Os últimos anos têm testado fortemente nossa democracia e vários eventos foram realizados pelo Departamento e pelo Instituto abordando esta questão, propiciando espaços essenciais de fala e troca, na tentativa de construirmos sentidos possíveis.

Mais uma vez nos sentimos convocados a chamar o coletivo para colocar em palavras algo do horror com o qual estamos sendo obrigados a nos deparar, dia após dia.

A pandemia trágica que assola o mundo tem em nosso país um aspecto ainda mais mórbido: a forma escancarada da necropolítica, quase orgulhosa, praticada por políticos que se sentem seguros o suficiente para não precisar disfarçar seu ódio pelo povo. A cada dia apenas confirma-se o já sabido: governa-se para interesses pessoais de alguns e à despeito da vida (e da morte) de muitos. Àqueles que se indignam com o tom utilizado, cabe a pergunta: de que espécie de relação com a palavra se trata? Que dizer é possível a partir do modelo que a chefia do governo oferece ao país?

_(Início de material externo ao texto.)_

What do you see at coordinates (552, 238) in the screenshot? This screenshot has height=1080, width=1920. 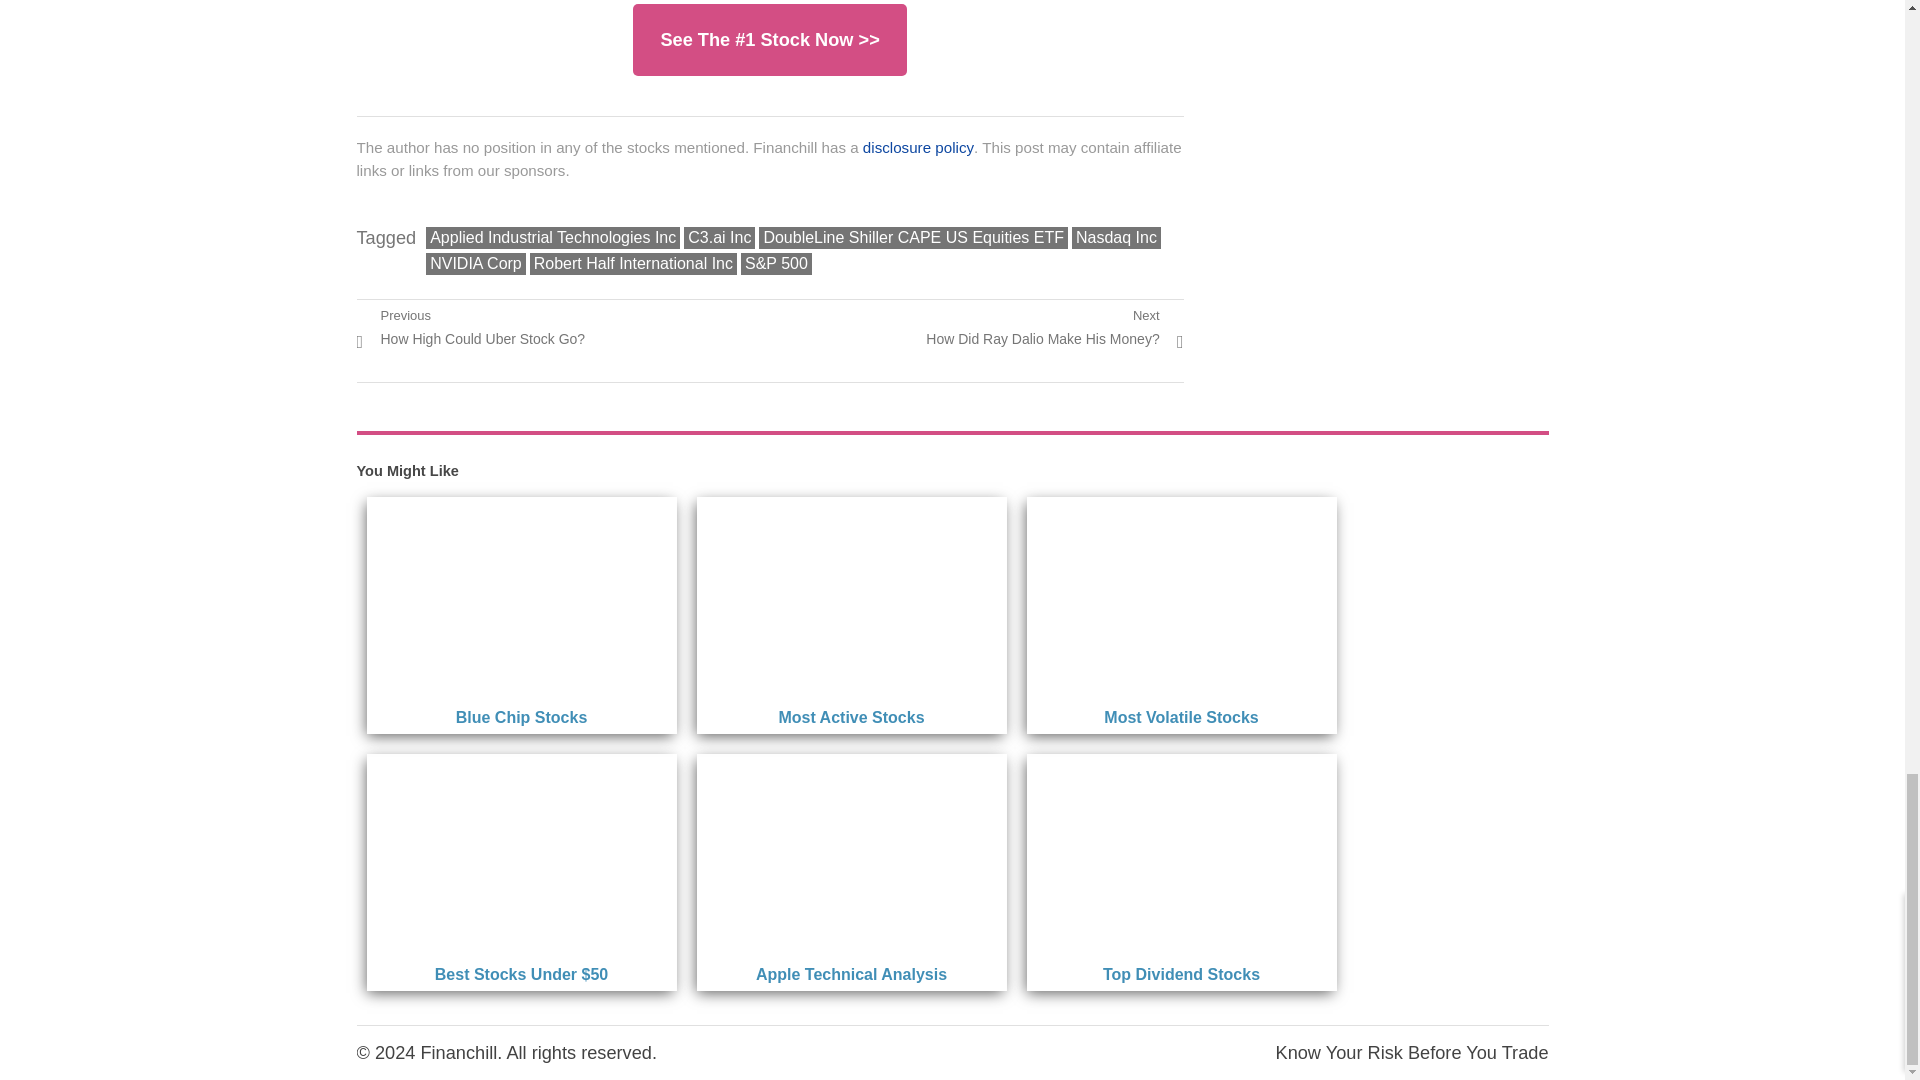 I see `Applied Industrial Technologies Inc` at bounding box center [552, 238]. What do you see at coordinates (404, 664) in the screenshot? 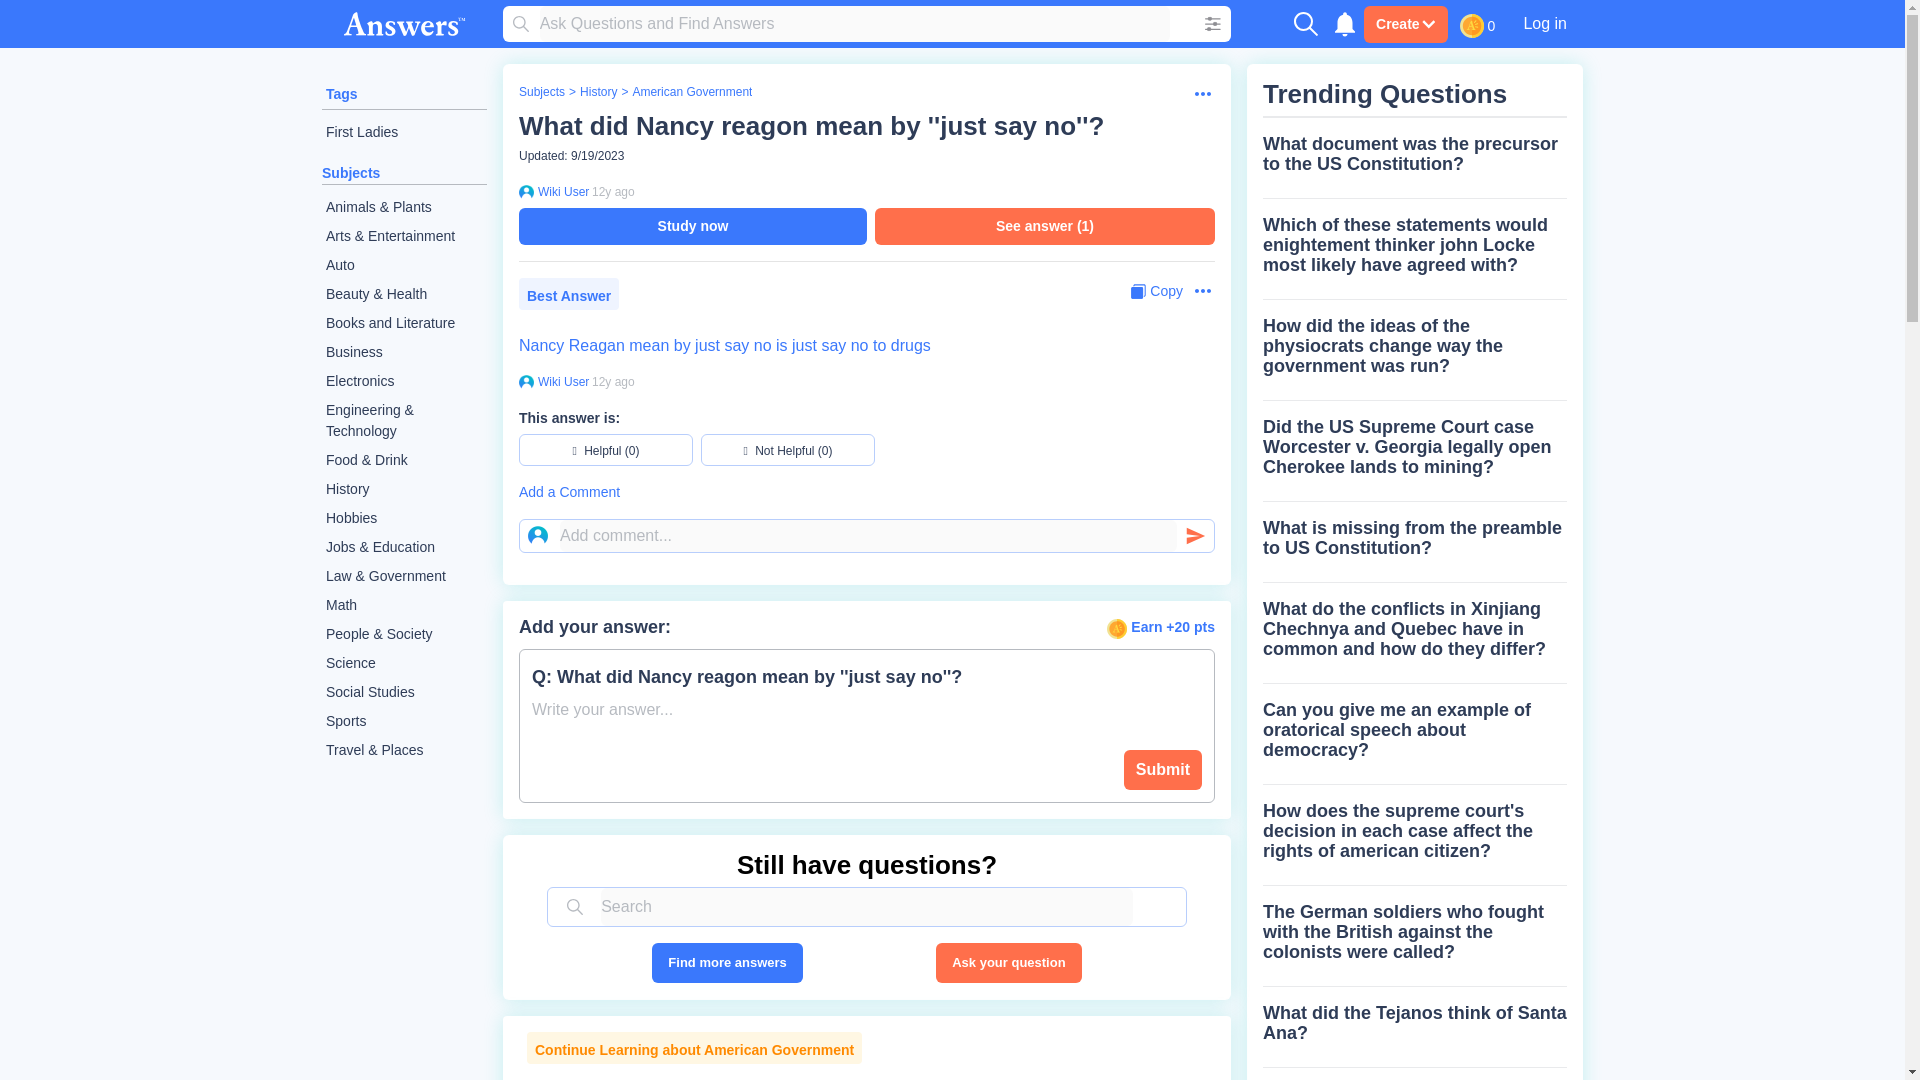
I see `Science` at bounding box center [404, 664].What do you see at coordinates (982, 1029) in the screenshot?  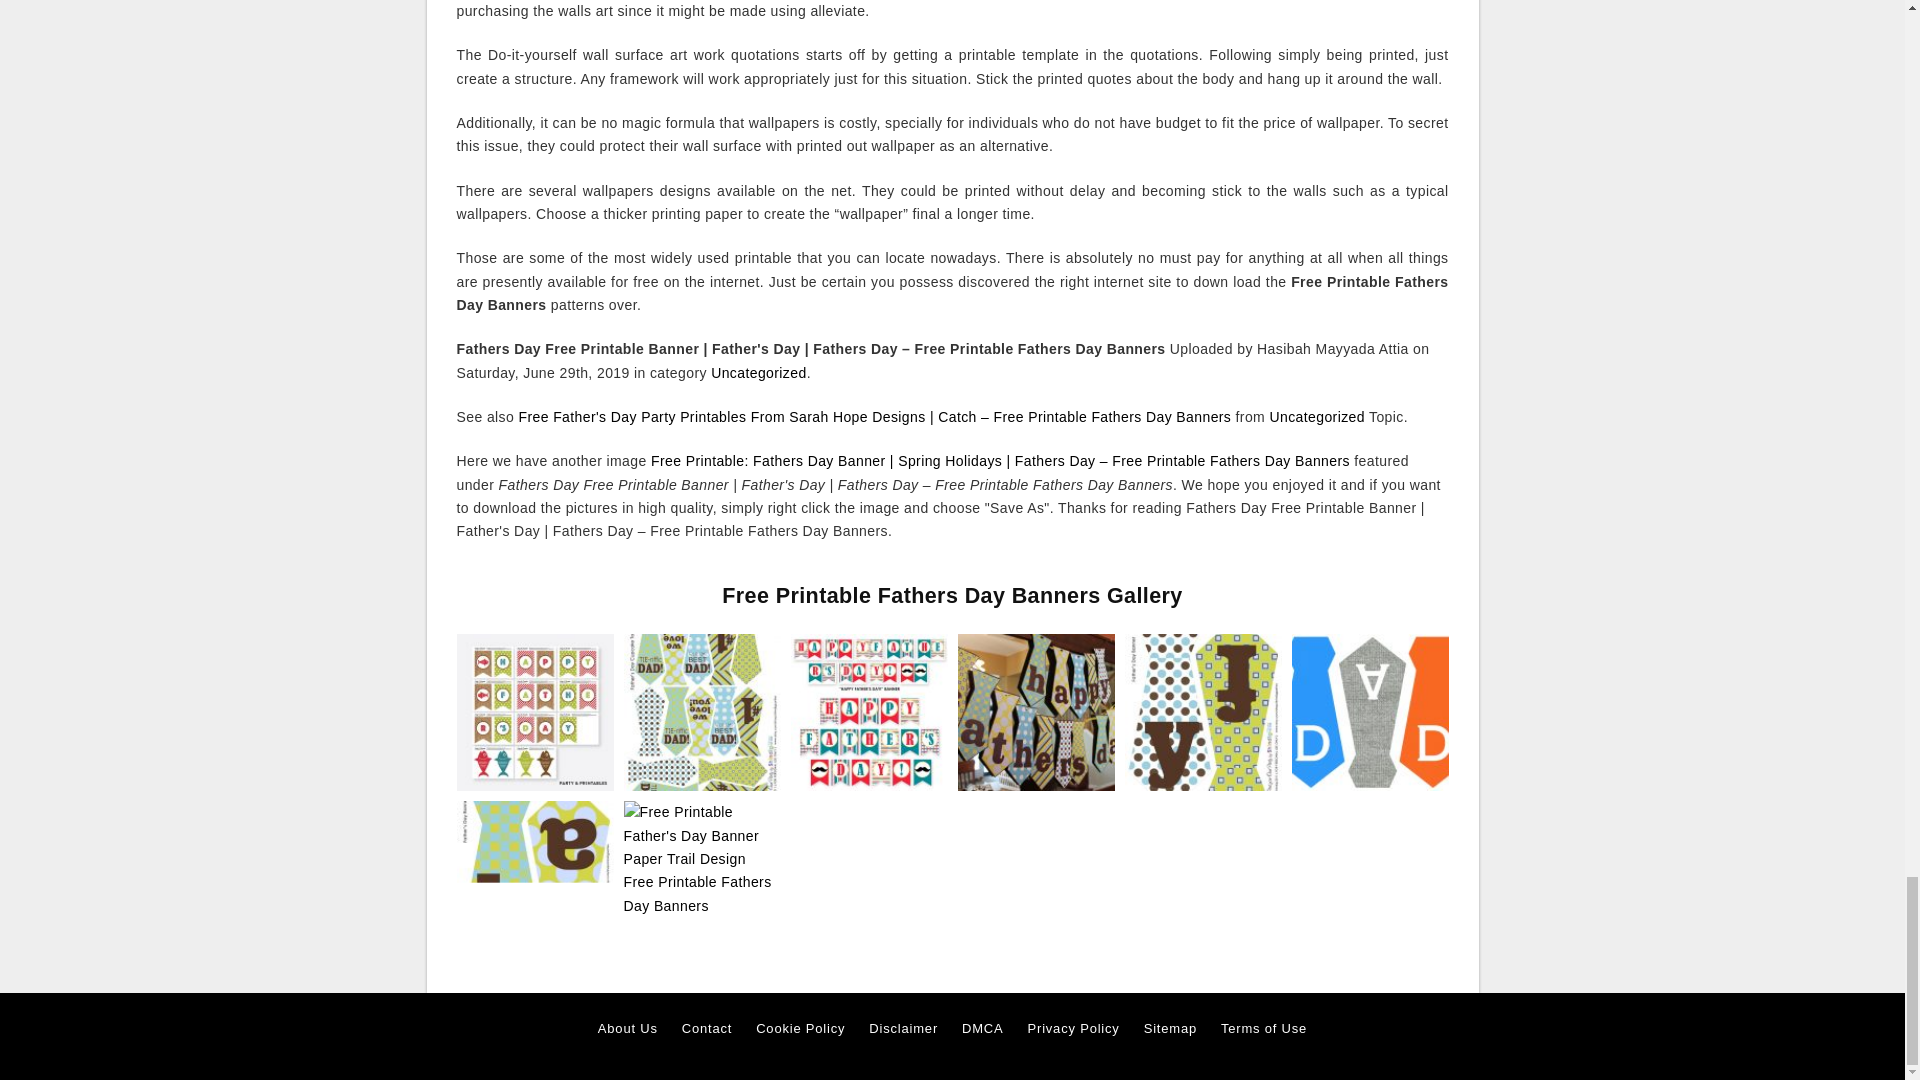 I see `DMCA` at bounding box center [982, 1029].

A militarização do Governo de forma geral levanta questionamentos e talvez preocupações, porém a agora acintosa troca de especialistas por militares em cargos técnicos do Ministério da Saúde, em plena pandemia, remete à epidemia de meningite da década de 1970, que foi tratada pelo Governo Militar da época por meio de censuras e proibições sobre as informações, deixando a população às escuras a agravando seriamente a situação, conforme nos revelaram as pesquisas e matérias jornalísticas posteriores.

Em nossos tempos atuais a “imprensa livre” faz seu trabalho, denunciando a subnotificação, e buscando meios científicos e epidemiológicos para tentar apresentar números realistas, diante de uma base de dados oficiais desatualizada, desarticulada e esvaziada de possíveis comparações, após a perda de mais de 500 mil dados sobre as mortes no país nos anos anteriores, acontecida justo agora, quando se estava verificando comparativamente o número de óbitos por pneumonia e síndromes agudas respiratórias.

Poderia se afirmar que não há censura acontecendo, visto que a mídia vem denunciando repetidamente os abusos, tramoias e desmandos cotidianos aos quais o país está submetido.

Porém, lembramos do raciocínio erroneamente atribuído a Goebbels, mas cada vez mais atual: “uma mentira contada mil vezes torna-se verdade”. A rede de fake news, e sua disseminação viralizada por robôs, constrói uma narrativa outra, distorcendo ou suprimindo informações, e induzindo a erros. Para aqueles que aderem ao discurso do presidente, a imprensa não é mais fonte confiável.

Temos então um cenário de imenso silêncio em meio a uma profusão de palavras: total ausência de sentido?

É fazendo frente a este cenário que convidamos Julián Fuks e Sílvia Nogueira de Carvalho para debaterem conosco, no evento: A Psicanálise e a Cultura em Tempos de Pala vras Banalizadas e Silenciamentos - Como resgatar a potência do desejo para a constr u ção de um futuro possível , no qual teremos a oportunidade de contar com o olhar psicanalítico sobre esta realidade, buscando não apenas compreendê-la, mas especialmente - como nos diz Julián - acrescentar o desejo à interpretação.

Este evento acontecerá em meio virtual, obviamente, mas vemos nesta condição imposta pela pandemia a oportunidade para expandir horizontes, buscar voz em lugares distintos e longínquos, ampliando a rede de ideias e trocas. Desejamos, ao menos, que possamos carregar as tramas desse encontro com a intenção e a esperança enquanto potências de transformação, de construção de parcerias em busca de um futuro possível.

Data: 26/06/2020 às 20:00


Maio/2020



[1] Comissão organizadora do evento.